= Guide (Oklahoma newspaper) =

African American newspaper 1897–1903

The Guide was an African American newspaper published in Oklahoma Territory from around 1897 to 1903. It was edited and published by Mattie M. Mallory, who served as managing editor from 1897 to 1898. The paper served Black communities during a time when many new institutions were being established in the region. The Guide was issued monthly.

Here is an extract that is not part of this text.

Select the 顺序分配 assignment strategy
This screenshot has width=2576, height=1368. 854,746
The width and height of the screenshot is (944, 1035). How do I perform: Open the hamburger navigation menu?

Issues of The Guide have been preserved and microfilmed by Library of Congress. Additional materials related to the newspaper and its historical context are held by Oklahoma Historical Society.

== History ==
The Guide was associated with the work of Mattie M. Mallory in Indian Territory (present-day Oklahoma) in the late 1890s. In 1897, while serving as principal of Dawes Academy near Berwyn, a school for children of formerly enslaved families, she became managing editor of the newspaper. The paper circulated among African American communities in the region and functioned as a platform for communication. Mallory also participated in religious and philanthropic work, including the development of the Oklahoma Orphanage, which she promoted through the newspaper to attract public attention and support.

== Content ==
The Guide included religious and educational material influenced by the Holiness movement, such as biblical instruction and moral teachings that focused on personal discipline and spiritual life. It also reflected Mattie M. Mallory's work in education and social reform and was used to promote her efforts in child welfare. The newspaper addressed issues affecting African American communities in the region, especially education and local social conditions.